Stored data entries
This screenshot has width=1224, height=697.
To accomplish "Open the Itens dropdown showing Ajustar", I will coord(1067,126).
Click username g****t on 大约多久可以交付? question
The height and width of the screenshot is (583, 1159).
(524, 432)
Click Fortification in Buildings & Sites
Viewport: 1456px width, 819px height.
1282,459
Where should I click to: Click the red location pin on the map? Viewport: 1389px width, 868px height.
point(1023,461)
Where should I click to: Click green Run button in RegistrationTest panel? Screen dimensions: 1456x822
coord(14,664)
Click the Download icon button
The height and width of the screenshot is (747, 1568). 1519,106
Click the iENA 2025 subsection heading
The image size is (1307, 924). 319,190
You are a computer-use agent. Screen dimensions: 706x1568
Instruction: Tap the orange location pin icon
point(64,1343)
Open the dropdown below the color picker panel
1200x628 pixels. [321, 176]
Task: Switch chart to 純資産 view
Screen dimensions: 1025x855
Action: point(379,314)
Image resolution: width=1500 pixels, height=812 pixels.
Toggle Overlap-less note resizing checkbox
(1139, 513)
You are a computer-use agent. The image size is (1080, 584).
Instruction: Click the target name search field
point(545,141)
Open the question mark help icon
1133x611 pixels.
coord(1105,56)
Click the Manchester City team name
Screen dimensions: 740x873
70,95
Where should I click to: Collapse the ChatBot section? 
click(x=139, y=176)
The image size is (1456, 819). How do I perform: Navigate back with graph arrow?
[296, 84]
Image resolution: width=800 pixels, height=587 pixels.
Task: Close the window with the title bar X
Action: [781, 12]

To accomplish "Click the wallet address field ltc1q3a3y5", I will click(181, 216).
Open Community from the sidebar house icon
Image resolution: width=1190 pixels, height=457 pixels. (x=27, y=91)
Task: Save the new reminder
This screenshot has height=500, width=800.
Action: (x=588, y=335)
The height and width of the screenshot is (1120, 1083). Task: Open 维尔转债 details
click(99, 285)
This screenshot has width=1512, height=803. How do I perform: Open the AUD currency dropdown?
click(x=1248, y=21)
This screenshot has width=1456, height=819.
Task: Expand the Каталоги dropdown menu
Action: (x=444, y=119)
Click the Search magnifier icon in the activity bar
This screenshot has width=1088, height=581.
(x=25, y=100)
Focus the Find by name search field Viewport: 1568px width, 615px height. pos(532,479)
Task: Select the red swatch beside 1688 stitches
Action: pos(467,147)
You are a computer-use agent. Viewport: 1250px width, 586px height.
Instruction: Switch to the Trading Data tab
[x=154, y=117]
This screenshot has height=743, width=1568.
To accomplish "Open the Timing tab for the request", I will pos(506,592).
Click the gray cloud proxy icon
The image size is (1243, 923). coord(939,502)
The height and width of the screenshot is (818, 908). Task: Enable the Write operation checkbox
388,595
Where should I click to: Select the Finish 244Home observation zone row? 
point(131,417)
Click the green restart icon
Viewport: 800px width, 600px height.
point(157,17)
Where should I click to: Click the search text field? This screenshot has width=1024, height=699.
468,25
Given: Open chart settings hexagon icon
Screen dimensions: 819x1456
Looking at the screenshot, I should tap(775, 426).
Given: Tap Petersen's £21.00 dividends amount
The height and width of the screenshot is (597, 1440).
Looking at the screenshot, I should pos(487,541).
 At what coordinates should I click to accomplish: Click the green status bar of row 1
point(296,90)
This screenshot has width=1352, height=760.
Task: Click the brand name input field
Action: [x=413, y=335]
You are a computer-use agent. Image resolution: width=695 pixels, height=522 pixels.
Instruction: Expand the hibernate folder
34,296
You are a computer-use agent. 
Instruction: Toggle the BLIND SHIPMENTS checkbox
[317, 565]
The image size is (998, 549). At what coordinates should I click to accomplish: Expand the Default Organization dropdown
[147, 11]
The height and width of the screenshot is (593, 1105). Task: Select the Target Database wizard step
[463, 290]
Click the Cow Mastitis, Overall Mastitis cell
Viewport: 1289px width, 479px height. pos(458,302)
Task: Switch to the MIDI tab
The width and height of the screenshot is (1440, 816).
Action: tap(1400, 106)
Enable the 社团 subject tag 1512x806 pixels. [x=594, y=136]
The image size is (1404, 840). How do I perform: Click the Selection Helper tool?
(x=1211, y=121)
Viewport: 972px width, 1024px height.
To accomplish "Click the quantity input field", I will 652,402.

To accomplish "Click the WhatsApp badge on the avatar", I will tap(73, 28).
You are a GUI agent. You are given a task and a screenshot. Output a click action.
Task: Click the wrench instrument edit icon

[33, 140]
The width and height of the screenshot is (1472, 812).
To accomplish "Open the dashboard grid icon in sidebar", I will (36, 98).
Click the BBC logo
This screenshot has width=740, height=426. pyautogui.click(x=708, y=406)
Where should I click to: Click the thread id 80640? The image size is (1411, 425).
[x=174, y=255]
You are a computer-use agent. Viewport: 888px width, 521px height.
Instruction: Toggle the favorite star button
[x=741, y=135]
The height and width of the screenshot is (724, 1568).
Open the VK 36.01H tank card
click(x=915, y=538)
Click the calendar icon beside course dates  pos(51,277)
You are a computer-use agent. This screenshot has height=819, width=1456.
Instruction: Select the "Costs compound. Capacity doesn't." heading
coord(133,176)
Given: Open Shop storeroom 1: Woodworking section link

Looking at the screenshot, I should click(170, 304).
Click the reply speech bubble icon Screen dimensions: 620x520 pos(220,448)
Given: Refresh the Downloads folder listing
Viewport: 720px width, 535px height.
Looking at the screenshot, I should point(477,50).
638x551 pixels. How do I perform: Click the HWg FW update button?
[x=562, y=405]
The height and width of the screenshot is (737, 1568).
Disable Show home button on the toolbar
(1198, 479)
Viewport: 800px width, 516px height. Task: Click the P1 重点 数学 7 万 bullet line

Goal – Rewrite the records above, changing "computer-use agent" to "screen assistant" everywhere it occurs and leaving everything else untouched.

Written response –
This screenshot has width=1224, height=697.
To accomplish "Open the Itens dropdown showing Ajustar", I will coord(1067,126).
Click username g****t on 大约多久可以交付? question
The height and width of the screenshot is (583, 1159).
(524, 432)
Click Fortification in Buildings & Sites
Viewport: 1456px width, 819px height.
1282,459
Where should I click to: Click the red location pin on the map? Viewport: 1389px width, 868px height.
point(1023,461)
Where should I click to: Click green Run button in RegistrationTest panel? Screen dimensions: 1456x822
coord(14,664)
Click the Download icon button
The height and width of the screenshot is (747, 1568). 1519,106
Click the iENA 2025 subsection heading
The image size is (1307, 924). 319,190
You are a screen assistant. Screen dimensions: 706x1568
Instruction: Tap the orange location pin icon
point(64,1343)
Open the dropdown below the color picker panel
1200x628 pixels. [321, 176]
Task: Switch chart to 純資産 view
Screen dimensions: 1025x855
Action: point(379,314)
Image resolution: width=1500 pixels, height=812 pixels.
Toggle Overlap-less note resizing checkbox
(1139, 513)
You are a screen assistant. The image size is (1080, 584).
Instruction: Click the target name search field
point(545,141)
Open the question mark help icon
1133x611 pixels.
coord(1105,56)
Click the Manchester City team name
Screen dimensions: 740x873
70,95
Where should I click to: Collapse the ChatBot section? 
click(x=139, y=176)
The image size is (1456, 819). How do I perform: Navigate back with graph arrow?
[296, 84]
Image resolution: width=800 pixels, height=587 pixels.
Task: Close the window with the title bar X
Action: [781, 12]

To accomplish "Click the wallet address field ltc1q3a3y5", I will click(181, 216).
Open Community from the sidebar house icon
Image resolution: width=1190 pixels, height=457 pixels. (x=27, y=91)
Task: Save the new reminder
This screenshot has height=500, width=800.
Action: (x=588, y=335)
The height and width of the screenshot is (1120, 1083). Task: Open 维尔转债 details
click(99, 285)
This screenshot has width=1512, height=803. How do I perform: Open the AUD currency dropdown?
click(x=1248, y=21)
This screenshot has width=1456, height=819.
Task: Expand the Каталоги dropdown menu
Action: (x=444, y=119)
Click the Search magnifier icon in the activity bar
This screenshot has width=1088, height=581.
(x=25, y=100)
Focus the Find by name search field Viewport: 1568px width, 615px height. pos(532,479)
Task: Select the red swatch beside 1688 stitches
Action: pos(467,147)
You are a screen assistant. Viewport: 1250px width, 586px height.
Instruction: Switch to the Trading Data tab
[x=154, y=117]
This screenshot has height=743, width=1568.
To accomplish "Open the Timing tab for the request", I will pos(506,592).
Click the gray cloud proxy icon
The image size is (1243, 923). coord(939,502)
The height and width of the screenshot is (818, 908). Task: Enable the Write operation checkbox
388,595
Where should I click to: Select the Finish 244Home observation zone row? 
point(131,417)
Click the green restart icon
Viewport: 800px width, 600px height.
point(157,17)
Where should I click to: Click the search text field? This screenshot has width=1024, height=699.
468,25
Given: Open chart settings hexagon icon
Screen dimensions: 819x1456
Looking at the screenshot, I should tap(775, 426).
Given: Tap Petersen's £21.00 dividends amount
The height and width of the screenshot is (597, 1440).
Looking at the screenshot, I should pos(487,541).
 At what coordinates should I click to accomplish: Click the green status bar of row 1
point(296,90)
This screenshot has width=1352, height=760.
Task: Click the brand name input field
Action: [x=413, y=335]
You are a screen assistant. Image resolution: width=695 pixels, height=522 pixels.
Instruction: Expand the hibernate folder
34,296
You are a screen assistant. 
Instruction: Toggle the BLIND SHIPMENTS checkbox
[317, 565]
The image size is (998, 549). At what coordinates should I click to accomplish: Expand the Default Organization dropdown
[147, 11]
The height and width of the screenshot is (593, 1105). Task: Select the Target Database wizard step
[463, 290]
Click the Cow Mastitis, Overall Mastitis cell
Viewport: 1289px width, 479px height. pos(458,302)
Task: Switch to the MIDI tab
The width and height of the screenshot is (1440, 816).
Action: tap(1400, 106)
Enable the 社团 subject tag 1512x806 pixels. [x=594, y=136]
The image size is (1404, 840). How do I perform: Click the Selection Helper tool?
(x=1211, y=121)
Viewport: 972px width, 1024px height.
To accomplish "Click the quantity input field", I will 652,402.

To accomplish "Click the WhatsApp badge on the avatar", I will tap(73, 28).
You are a GUI agent. You are given a task and a screenshot. Output a click action.
Task: Click the wrench instrument edit icon

[33, 140]
The width and height of the screenshot is (1472, 812).
To accomplish "Open the dashboard grid icon in sidebar", I will (36, 98).
Click the BBC logo
This screenshot has width=740, height=426. pyautogui.click(x=708, y=406)
Where should I click to: Click the thread id 80640? The image size is (1411, 425).
[x=174, y=255]
You are a screen assistant. Viewport: 888px width, 521px height.
Instruction: Toggle the favorite star button
[x=741, y=135]
The height and width of the screenshot is (724, 1568).
Open the VK 36.01H tank card
click(x=915, y=538)
Click the calendar icon beside course dates  pos(51,277)
You are a screen assistant. This screenshot has height=819, width=1456.
Instruction: Select the "Costs compound. Capacity doesn't." heading
coord(133,176)
Given: Open Shop storeroom 1: Woodworking section link

Looking at the screenshot, I should click(170, 304).
Click the reply speech bubble icon Screen dimensions: 620x520 pos(220,448)
Given: Refresh the Downloads folder listing
Viewport: 720px width, 535px height.
Looking at the screenshot, I should point(477,50).
638x551 pixels. How do I perform: Click the HWg FW update button?
[x=562, y=405]
The height and width of the screenshot is (737, 1568).
Disable Show home button on the toolbar
(1198, 479)
Viewport: 800px width, 516px height. Task: Click the P1 重点 数学 7 万 bullet line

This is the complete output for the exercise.